#### Data in this exercise

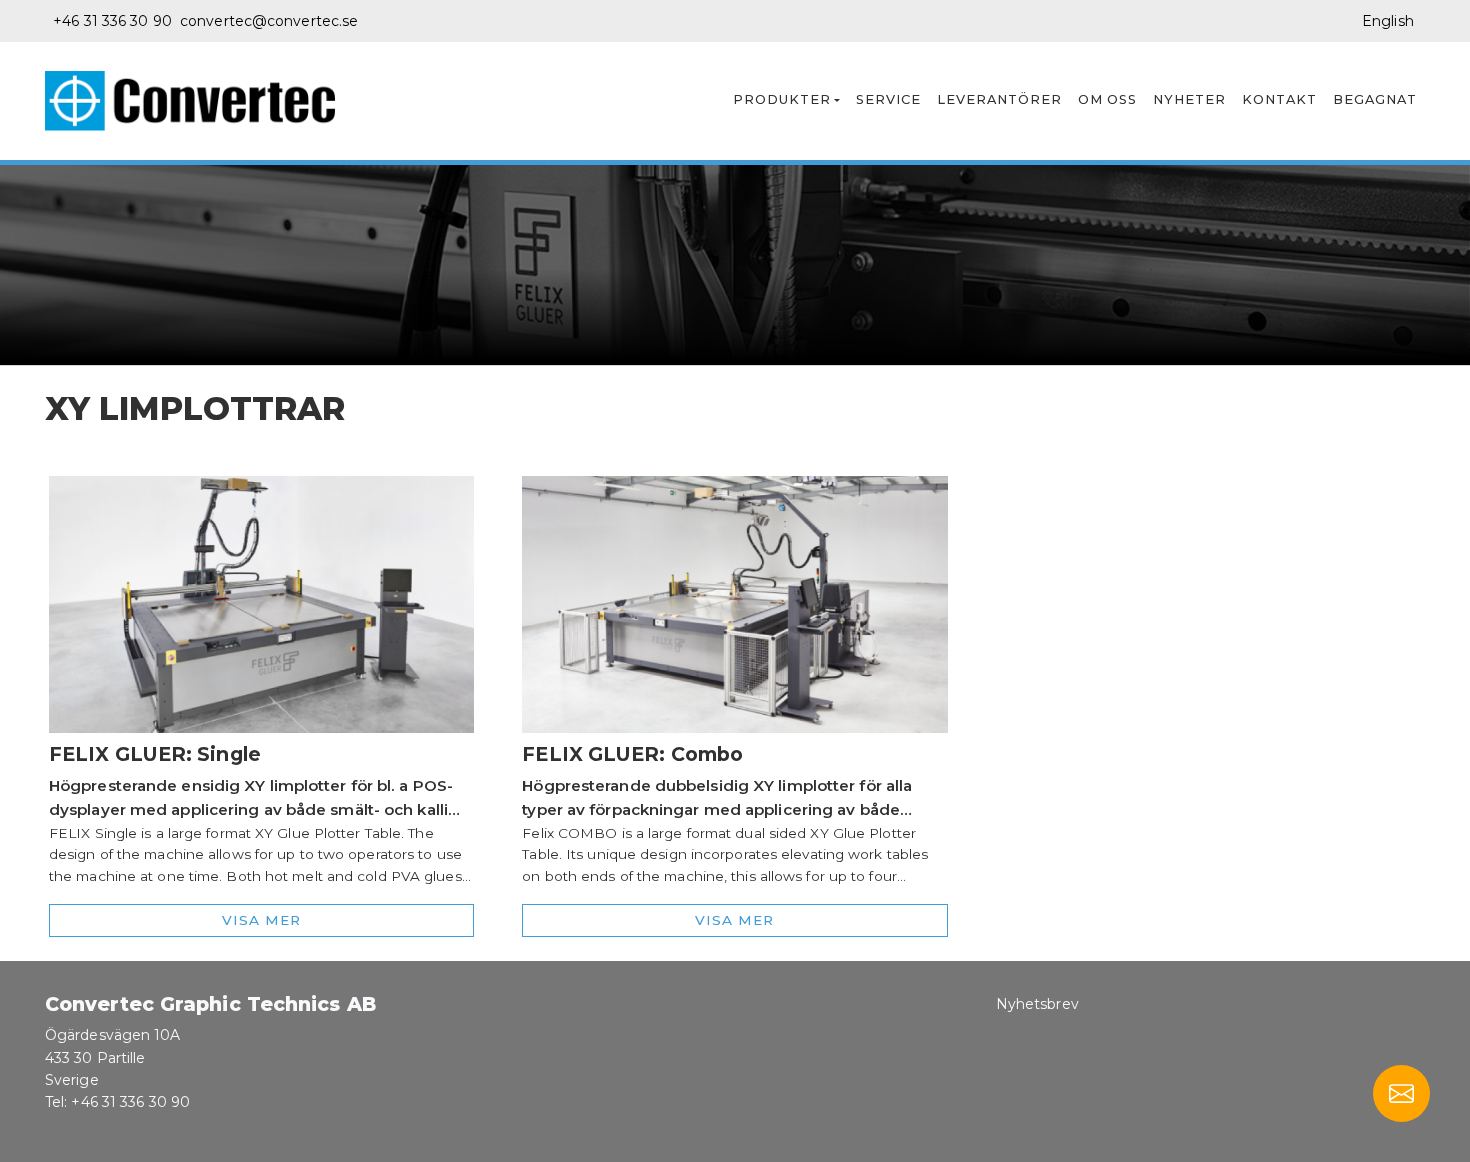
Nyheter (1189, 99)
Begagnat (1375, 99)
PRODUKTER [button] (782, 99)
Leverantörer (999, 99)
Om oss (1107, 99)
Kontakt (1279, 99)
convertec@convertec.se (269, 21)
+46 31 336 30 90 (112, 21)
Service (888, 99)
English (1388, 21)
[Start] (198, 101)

########

The span to print begins at the line containing "PRODUKTER [button] (782, 99)" and ends at the final line of the entries; print it exactly and print nothing else.

** Response **
PRODUKTER [button] (782, 99)
Leverantörer (999, 99)
Om oss (1107, 99)
Kontakt (1279, 99)
convertec@convertec.se (269, 21)
+46 31 336 30 90 (112, 21)
Service (888, 99)
English (1388, 21)
[Start] (198, 101)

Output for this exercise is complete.